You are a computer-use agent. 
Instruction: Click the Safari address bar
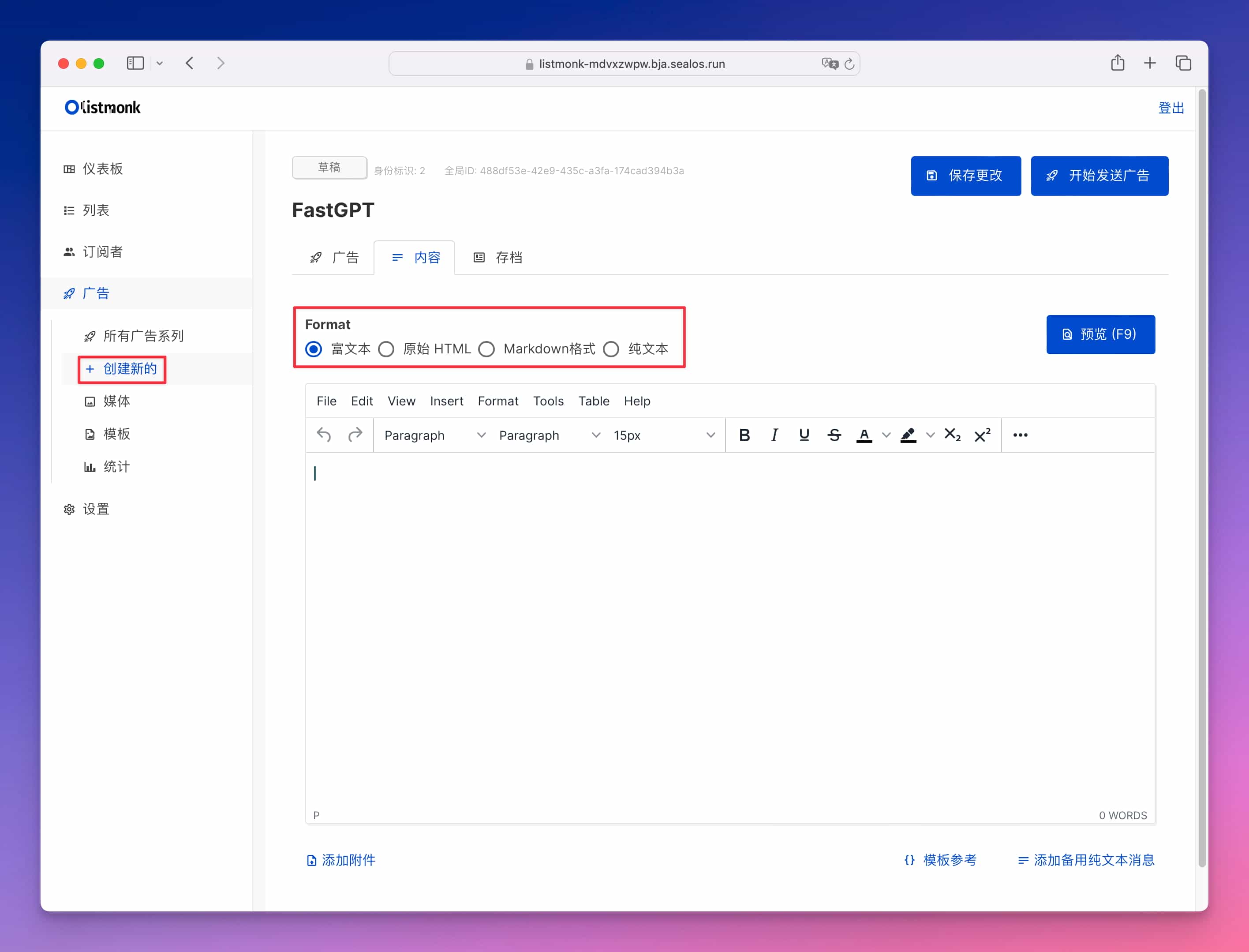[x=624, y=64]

* * *

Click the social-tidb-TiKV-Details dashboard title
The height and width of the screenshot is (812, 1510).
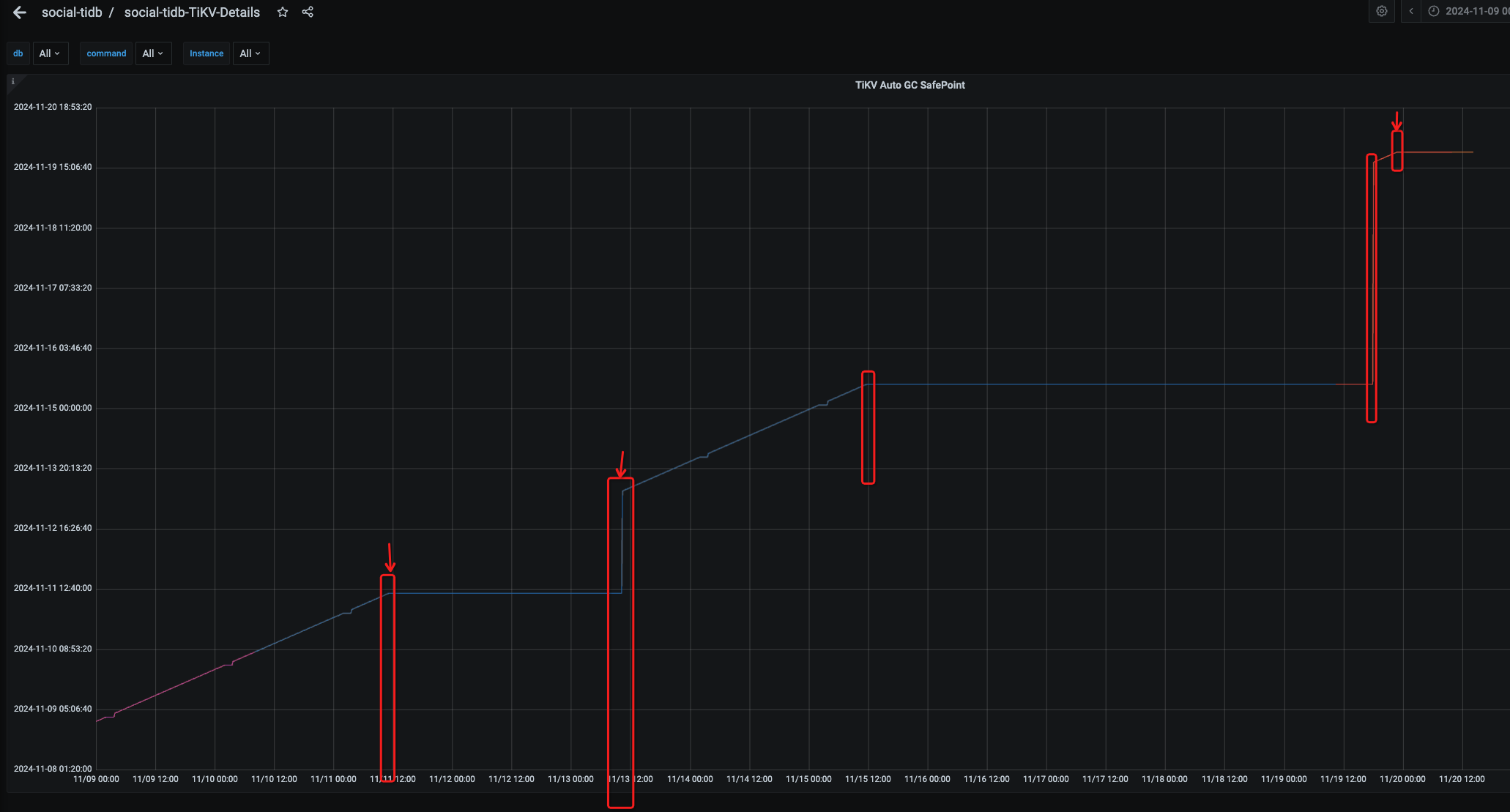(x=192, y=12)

---

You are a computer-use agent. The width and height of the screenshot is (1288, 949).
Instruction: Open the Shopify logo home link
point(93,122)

WHAT IS EXPECTED – Among the lines above, which contain the word "computer"? Copy every one.

SOLUTION TO THIS TASK –
You are a computer-use agent. 
You are a computer-use agent. The width and height of the screenshot is (1288, 949).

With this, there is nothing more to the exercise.